EXERCISE TEXT |
TV Movie Review: The TimeShifters (TBS)


© Elizabeth Burton

Director: Mario Azzopardi Writers: Kurt Inderbitzin and Gay Walch Cast: Casper van Dien, Catherine Bell, Theresa Saldana, Martin Sheen

Let's face it: when it comes to SF movies, television's record is abysmal. Once in a great while, however, even television can surprise you. That was my reaction to The TimeShifters an original movie that premiered October 17 on TBS.

Ambitious TV reporter Tom Merrick is covering a roaring power plant fire from inside the power plant when he spies an odd-looking man in black. The man drops an even odder-looking coin, and Merrick stops to check it out. That same moment, his camera crew goes up in flames.

Four years later, Merrick is hired by a lurid tabloid to research "Disasters of the Century." As he pages through photos of the Titanic, the Hindenburg and Hurricane Hugo, henotices something odd. The same man appears in all the photos -- the same man he saw in the power plant.

Hot on the trail of themystery man, Merrick emplanes for Washington DC to obtain originals of the photos from the Smithsonian to verify their authenticity. As he leafs through his photocopies, his preteen seatmate asks him if he's looking for the man in the photos -- because he happens to be sitting across the plane.

Sure enough, there's the mystery man, a kind of Goth Emo Phillips. He shoves a briefcase into the overhead compartment and heads for the head. Merrick opens the case and finds a brochure advertising ThrillSeekers, a very specialized travel agency. It sets up tours of disasters, and the next one is due to happen any minute -- the crash of the plane Merrick's on.

Merrick uses the mystery man's gun and averts the tragedy, but neither the FBI nor ThrillSeekers is pleased. He's changed history, which is causing the future to change. Two more time travelers are sent back to capture him and determine where the timeline changed. They get him out of the FBI's clutches, and he gets himself out of theirs. In the process, he picks up researcher Liz Winterburn.

DATA |
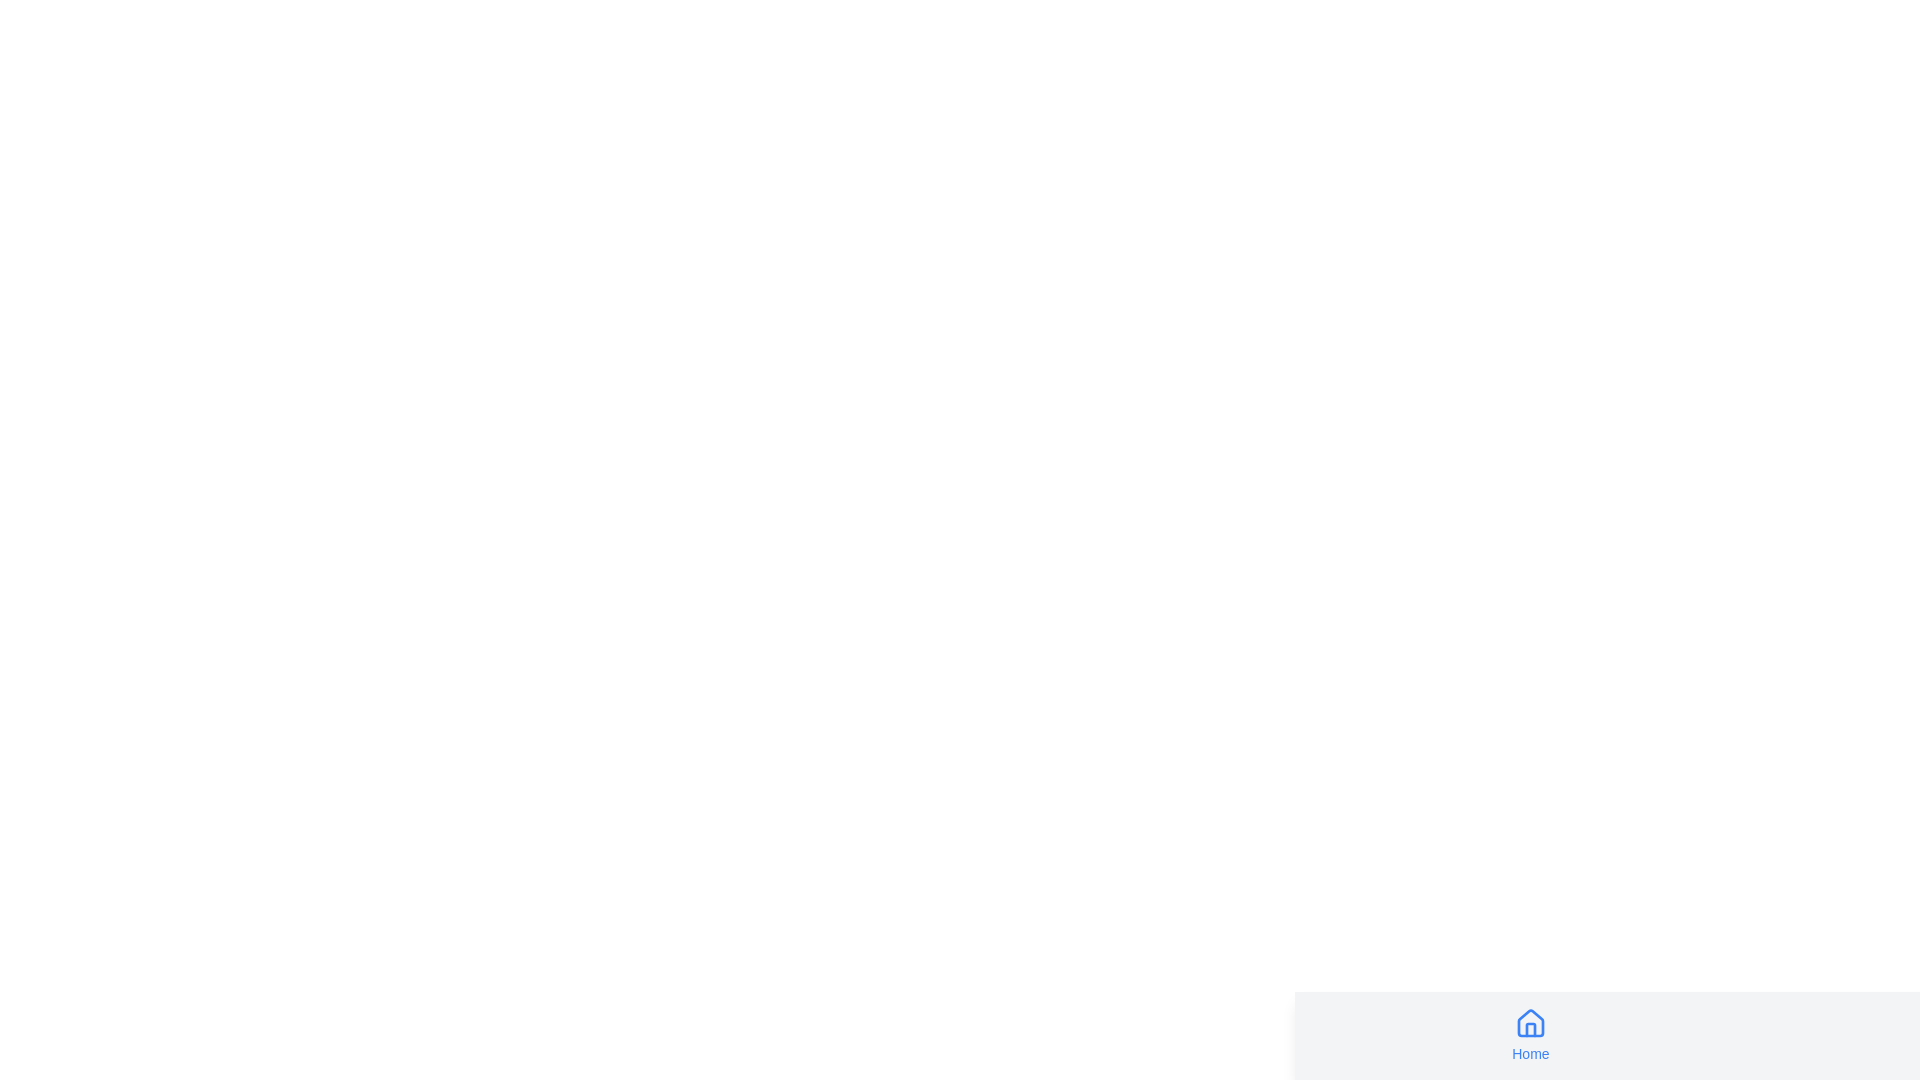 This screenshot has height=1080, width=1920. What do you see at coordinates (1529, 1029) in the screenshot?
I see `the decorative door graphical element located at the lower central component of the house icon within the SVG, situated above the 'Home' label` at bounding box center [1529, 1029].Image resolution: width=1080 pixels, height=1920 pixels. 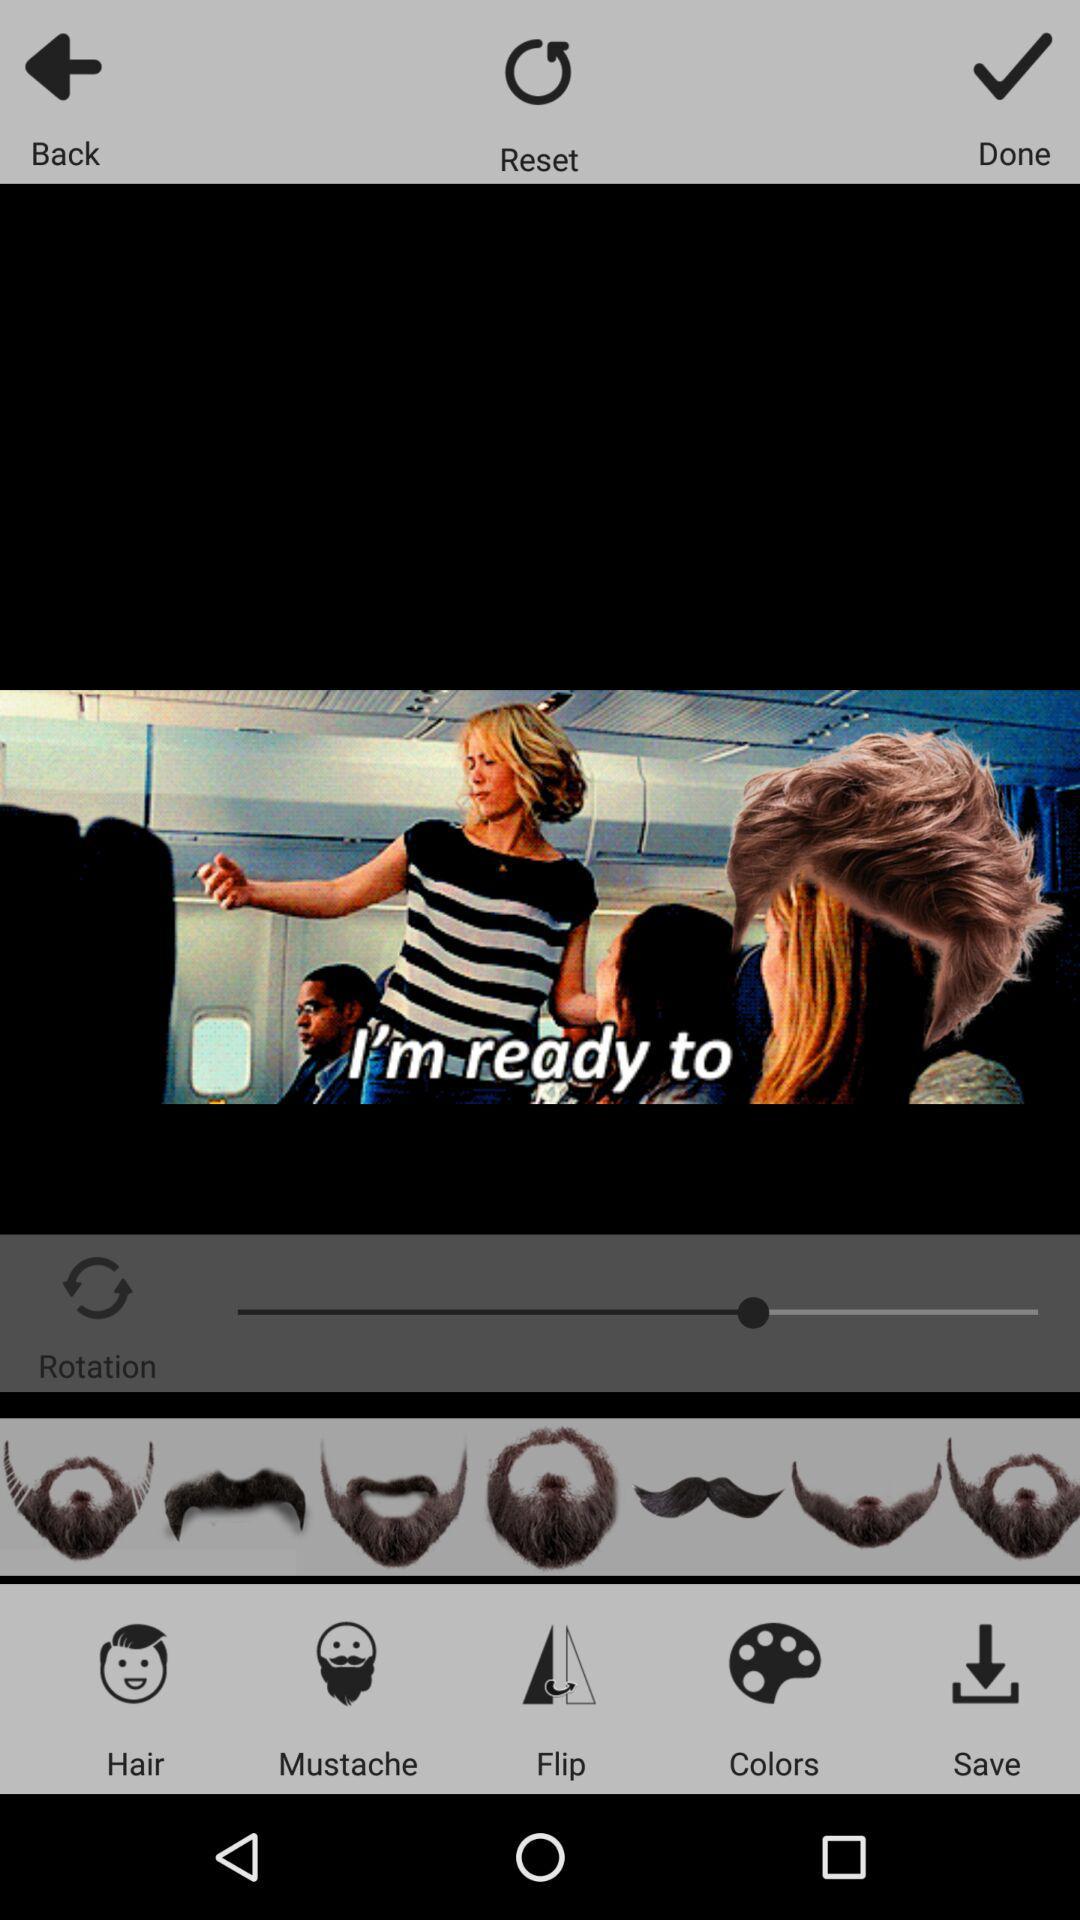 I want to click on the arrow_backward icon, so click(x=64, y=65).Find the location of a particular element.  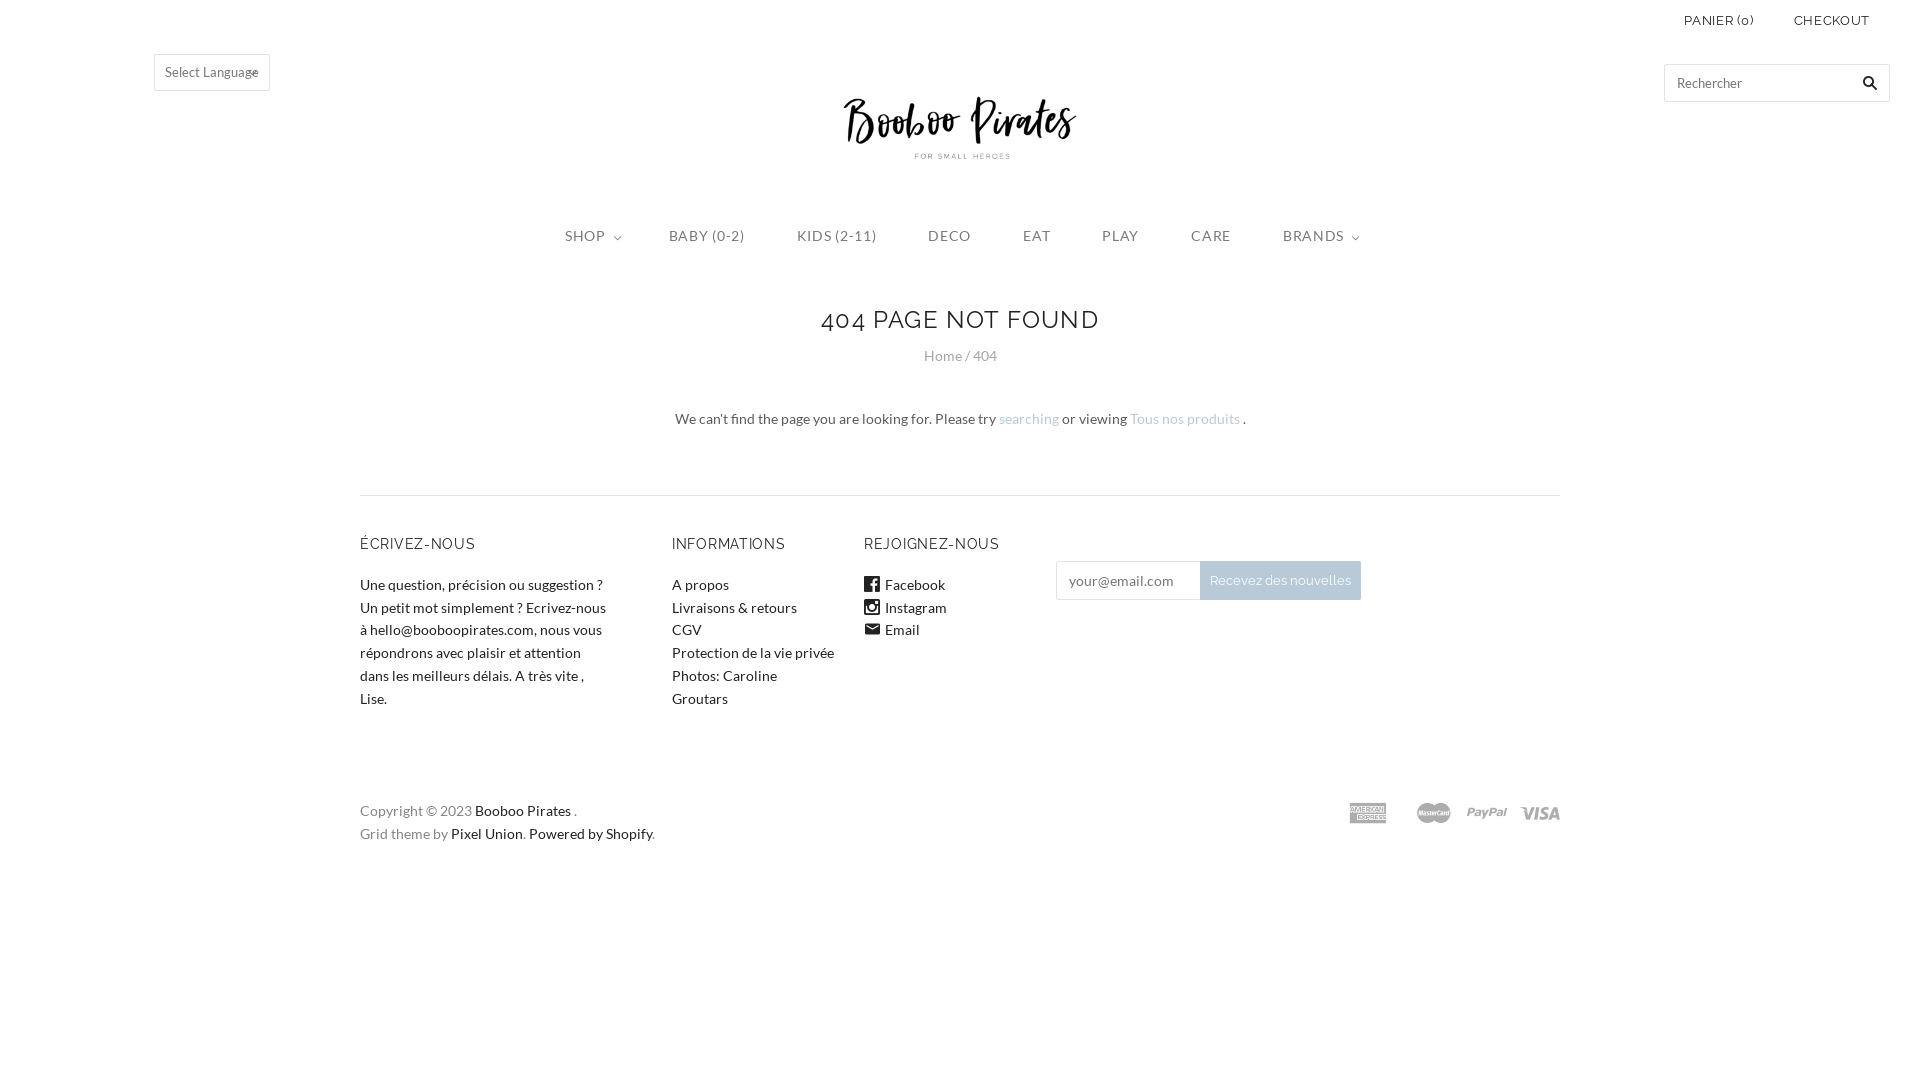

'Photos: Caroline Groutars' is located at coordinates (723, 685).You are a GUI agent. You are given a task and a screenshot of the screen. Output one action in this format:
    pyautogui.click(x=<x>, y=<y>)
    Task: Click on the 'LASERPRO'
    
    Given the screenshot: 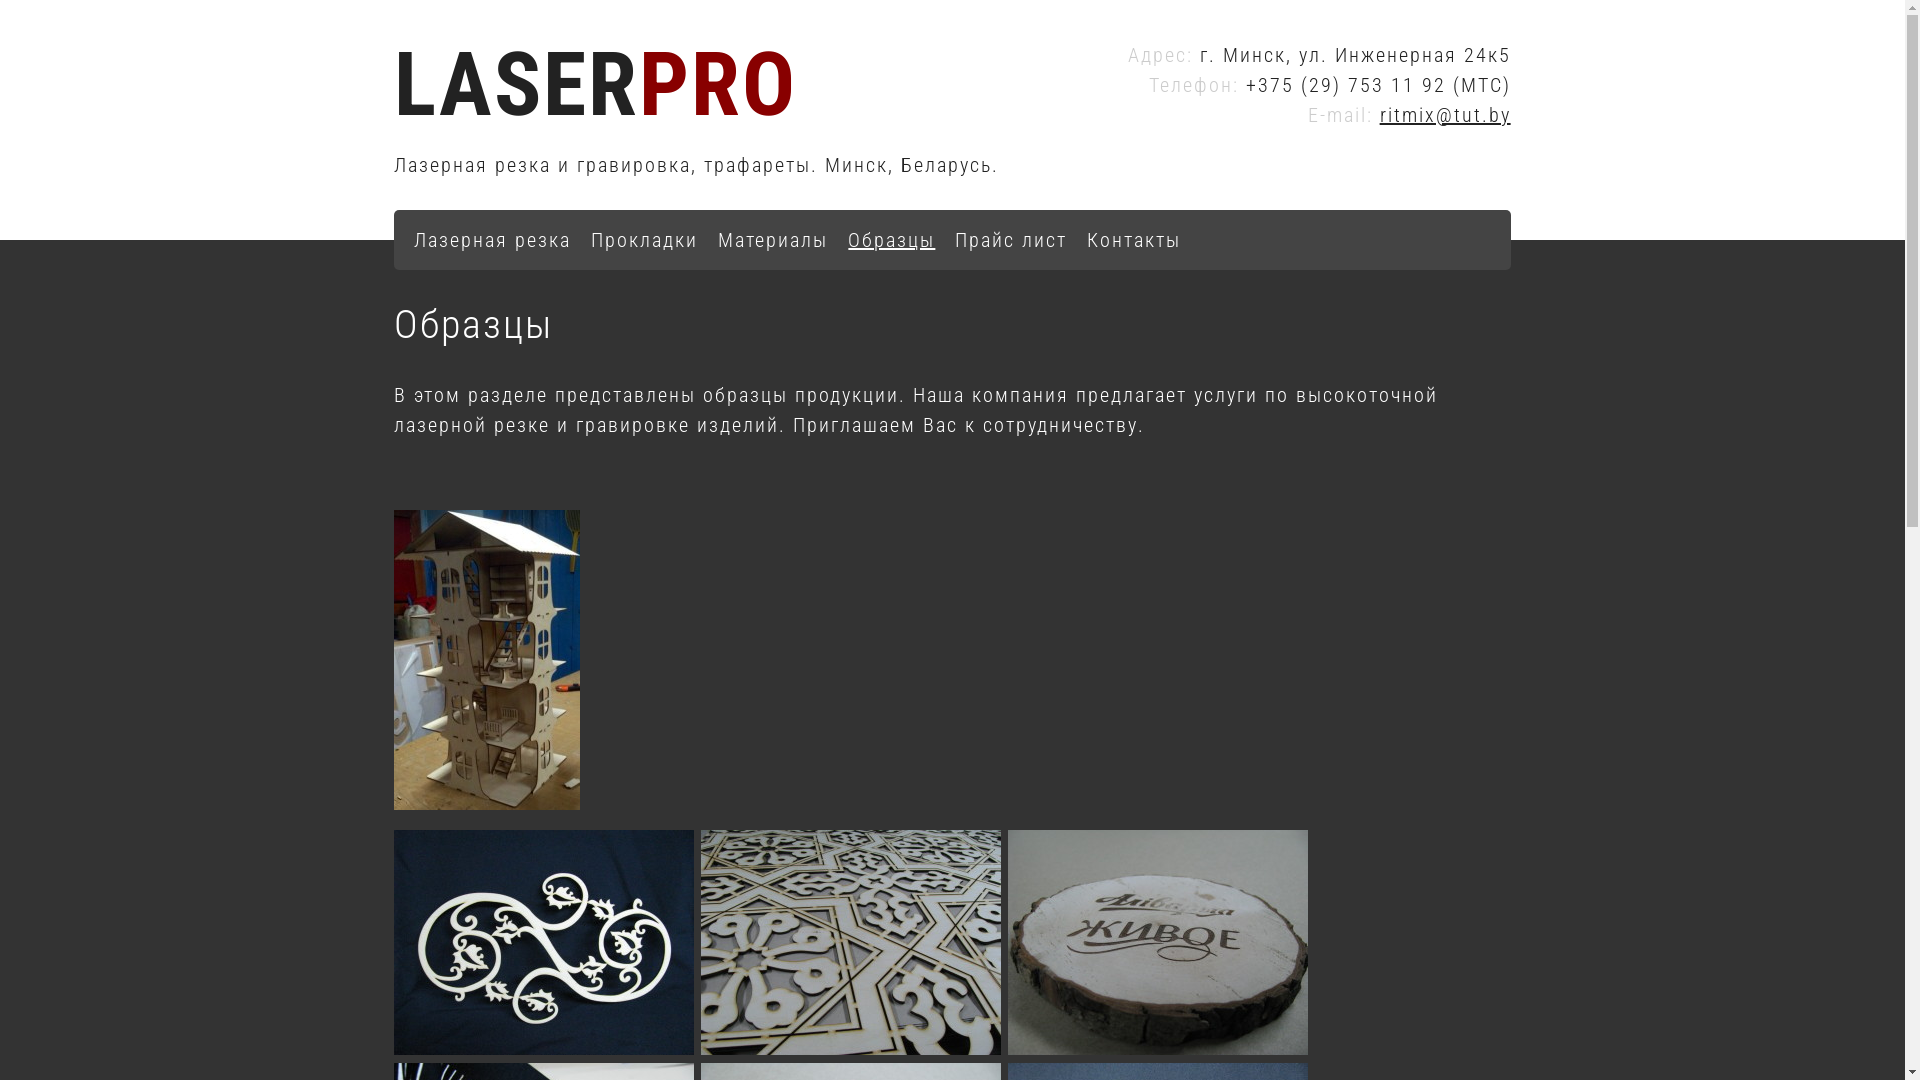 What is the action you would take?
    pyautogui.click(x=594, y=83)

TASK ITEM |
Continue the review of The TimeShifters above, starting right after its last sentence.

TASK OUTPUT |
With the FBI and theThrillSeekers in hot pursuit, Merrick must prevent a subway crash and a stadium fire in the space of 48 hours. Every change he makes, however, worsens the situation in the future. One result is that the female ThrillSeeker loses her son in a nuclear power meltdown, and suddenly her mission is personal.

Tight pacing and a well-written script ably performed keep this tale of the dangers of paradox from turning into yet another save-the-world movie. Except for the FBI chief, who not only chews the scenery to splinters but embodies every Fed cliche ever written, the characters are acceptably human. There are no noble heroes or hideous villains here, just a lot of ordinary people dealing with extraordinary events. As Merrick, Casper van Dien manages to be passionate without ranting, and Jag's Catherine Bell as Liz Winterern gives her character a wry touch that keeps her from devolving into a sounding board for Merrick. As Cortez, Theresa Saldana manages to evoke sympathy even as she plants the bombs that will slaughter more than 11,000 people.